§ WHAT YOU WILL DO:
Dropping every picture, set down exactly the lines in the entries below, starting with the line with "Given: Open the File menu" and going on through the line with "The image size is (453, 980).".

--------------------------------

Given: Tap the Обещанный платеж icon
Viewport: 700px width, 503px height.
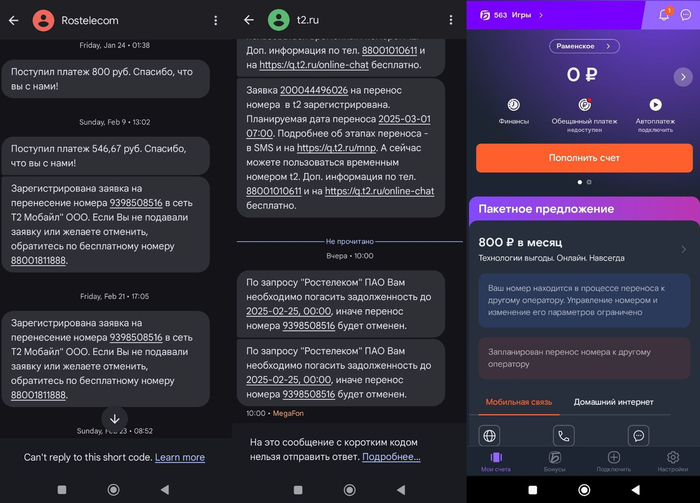Looking at the screenshot, I should point(585,105).
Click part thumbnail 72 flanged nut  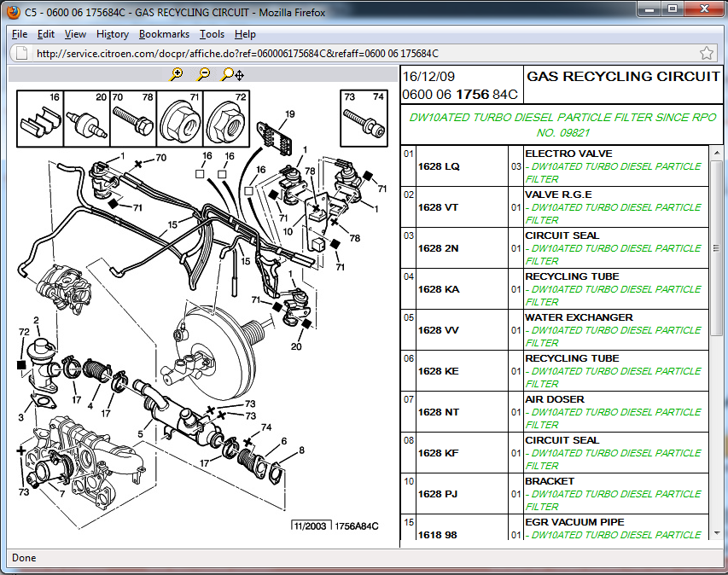[x=226, y=119]
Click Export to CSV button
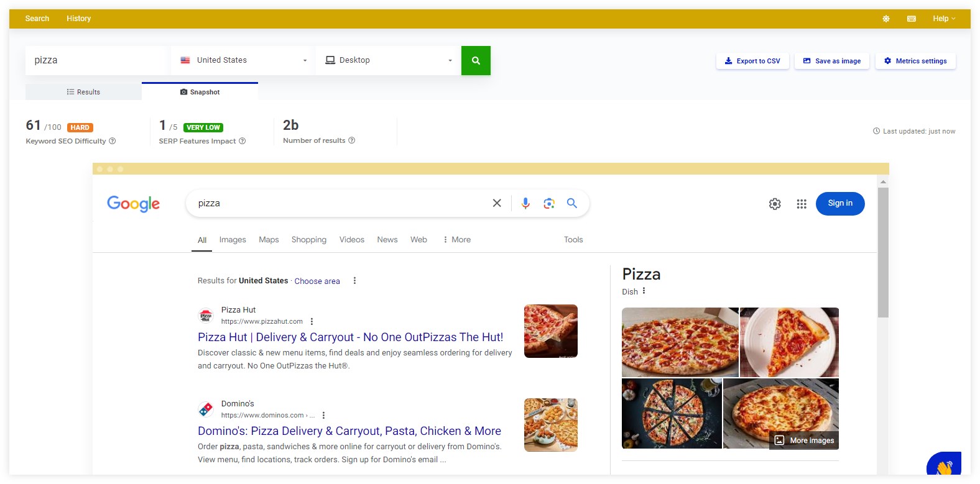The width and height of the screenshot is (980, 484). point(752,61)
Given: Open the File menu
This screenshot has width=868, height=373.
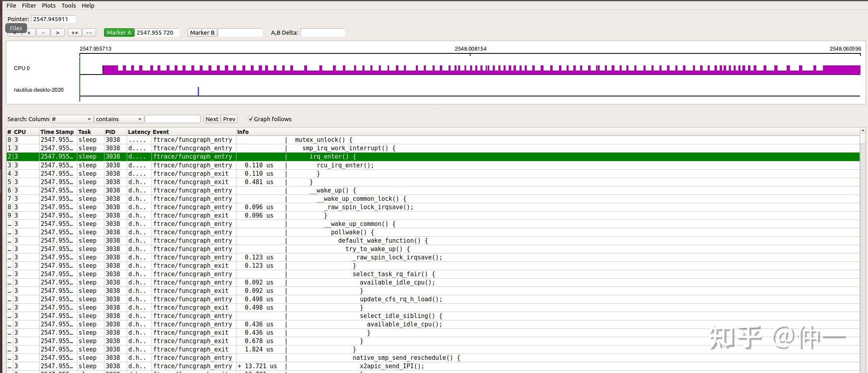Looking at the screenshot, I should click(11, 6).
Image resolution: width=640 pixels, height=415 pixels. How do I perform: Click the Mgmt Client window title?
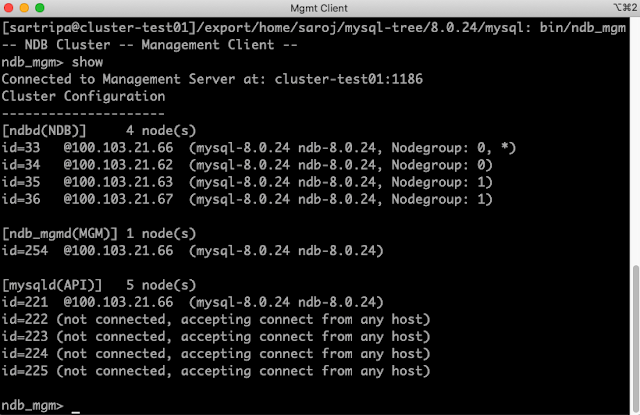[x=319, y=8]
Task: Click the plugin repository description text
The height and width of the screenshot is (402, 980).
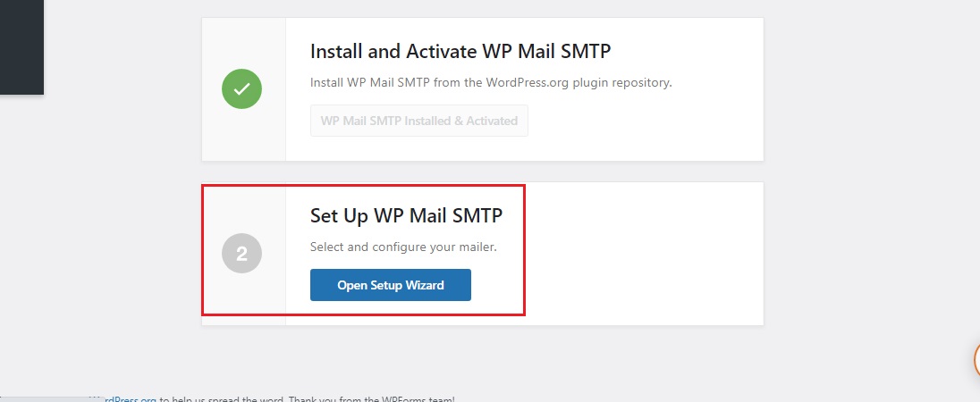Action: [x=491, y=82]
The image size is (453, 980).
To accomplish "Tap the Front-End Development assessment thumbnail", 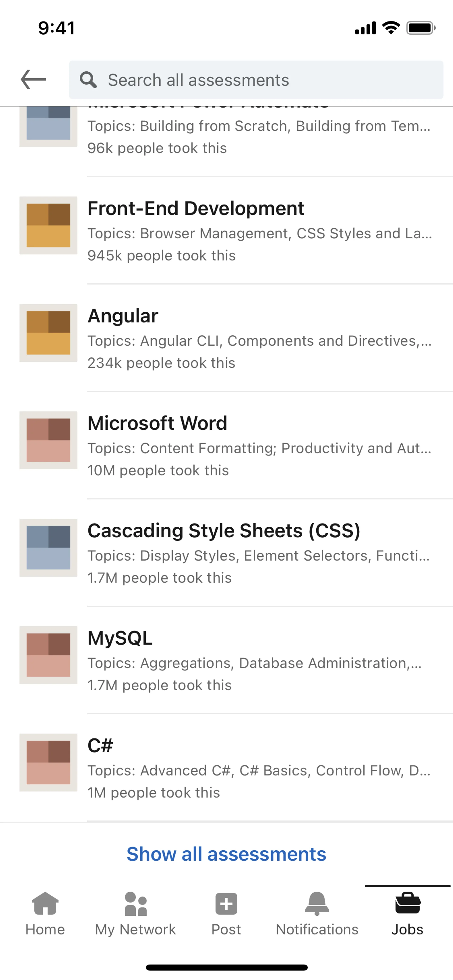I will [x=48, y=225].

--------------------------------

§ WRITTEN SOLUTION:
Given: Open the File menu
This screenshot has width=868, height=373.
Looking at the screenshot, I should click(11, 6).
Image resolution: width=640 pixels, height=415 pixels. How do I perform: Click the Mgmt Client window title?
[x=319, y=8]
Task: Click the plugin repository description text
The height and width of the screenshot is (402, 980).
Action: [x=491, y=82]
The image size is (453, 980).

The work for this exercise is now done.